Tag Archives: matplotlib

A Single stacked bar chart in Matplotlib

Somewhat recently I wanted to generate a chart that had just a single bar in it, but with different segments on the bar to denote the amount of time spent in different parts of an overall process. This is variant of the nested horizontal bar chart I wrote about last time.

The particular things I was after in this chart were:

  • I didn’t want a y-axis label — there’s only one bar in this case (albeit sub-divided).  So having a label seems redundant.
  • I did still want a larger shadow bar to show overall time — sometimes I might have segments that don’t quite add up to the total amount of time.  In my scenario that was okay but I still want to see that overall time.
  • I wanted to put the legend somewhere convenient — in this case I opted to spread the items across the top of the chart.
  • I also wanted to minimize the vertical size of the chart since I only had one bar in it.

Sample Data

To start with let’s say we have this as our sample data set.

segment_values = [
 {'value': 12, 'label': 'A', 'color': '#FF0000'},
 {'value': 8, 'label': 'B', 'color': '#00FF00'},
 {'value': 5, 'label': 'C', 'color': '#0000FF'},
 {'value': 5, 'label': 'D', 'color': '#33A6CC'},
 {'value': 16, 'label': 'E', 'color': '#A82279'}
 ]

Adding the bars

As in the previous post when embedding bars within bars, we add each segment using the same vertical offset (y_pos) but a different horizontal position.

left_pos = 0
for idx in range(len(segment_values)):
 segdata = segment_values[idx]
 seglabel = segdata['label']
 segval = segdata['value']
 segcol = segdata['color']

chart_ax.barh(y_pos, [segval], width, align='center', color=segcol, label=seglabel, left=left_pos, edgecolor=['black', 'black'], linewidth=0.5)
 left_pos += segval

The one problem though is that our single bar will take up all the vertical space in the chart, which just doesn’t look good:

To prevent that we need to trick Matplotlib just a bit.  The way we do that is to add a bar with a zero length.

chart_ax.barh(y_pos, 0, 1.0, align='center', color='white', ecolor='black', label=None)

Omitting the y-axis labels.

If we set up our xlabel and title but don’t do anything about the y axis labels then we’ll get something that looks like this:

To omit that we just set y_ticks.

chart_ax.set_yticks([1])

Adding the legend

Normally adding in a legend is pretty trivial.

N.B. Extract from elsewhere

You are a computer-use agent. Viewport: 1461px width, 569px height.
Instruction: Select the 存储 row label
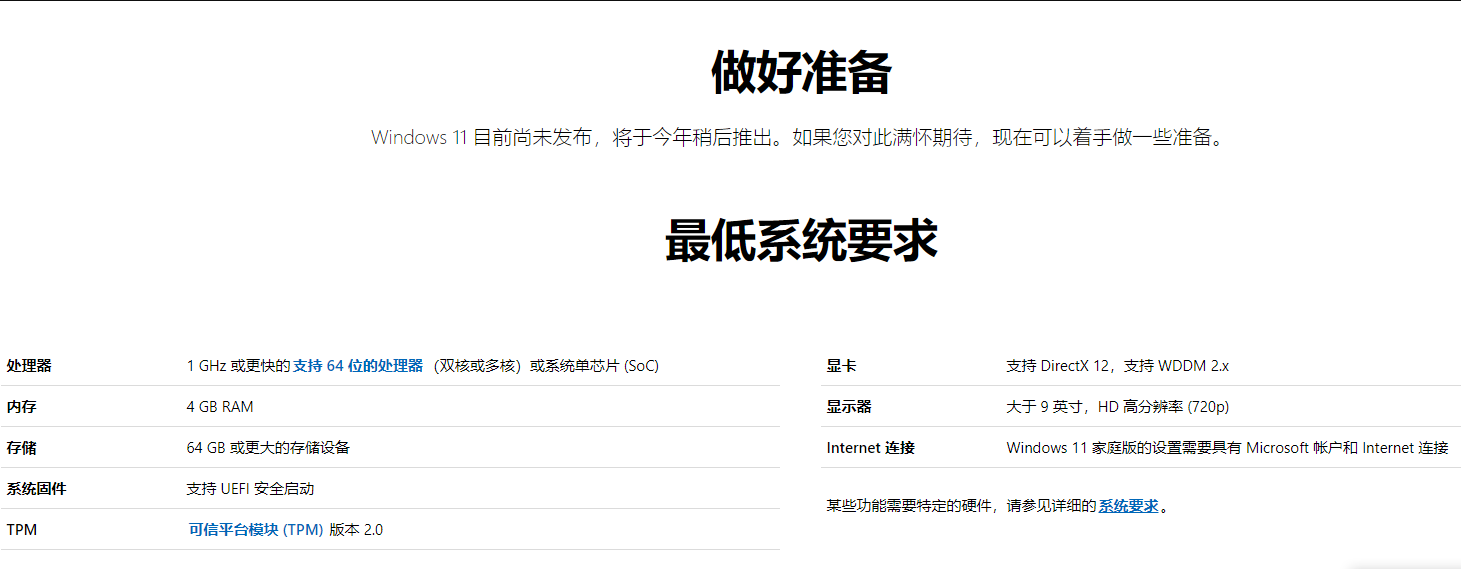21,448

Getting the legend in this particular format — spread across the top — is a little more involved. We need to set up a set of anchor values.  But what are anchor values?

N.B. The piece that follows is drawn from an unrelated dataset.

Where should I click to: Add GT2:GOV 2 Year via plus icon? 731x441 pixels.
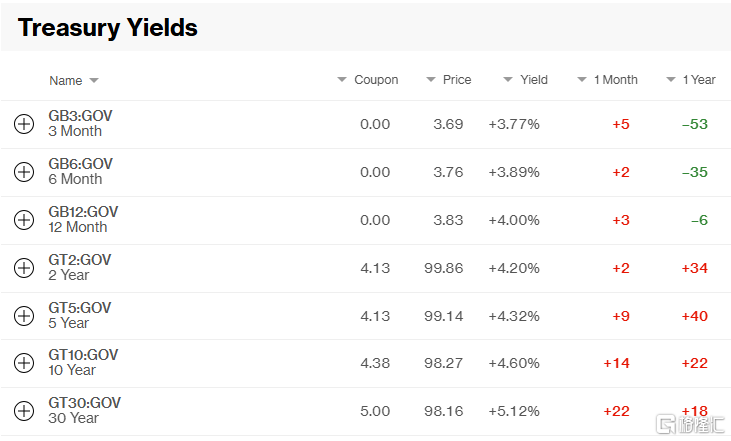coord(24,268)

The anchor values in this example is a tuple of floating point values ranging from 0 to 1.0. The actual parameters are:

(x0, y0, width, height)

# Set up the legend so it is arranged across the top of the chart.
anchor_vals = (0.01, 0.6, 0.95, 0.2)
plt.legend(bbox_to_anchor=anchor_vals, 
          loc=4, 
          ncol=4, 
          mode="expand", 
          borderaxespad=0.0)

There is a good StackOverflow discussion about the 4-tuple anchor values. The Matplotlib legend location docs are also pretty good and authoritative legend options.  In practice it probably still takes a bit of playing around to get a feel for how this is working.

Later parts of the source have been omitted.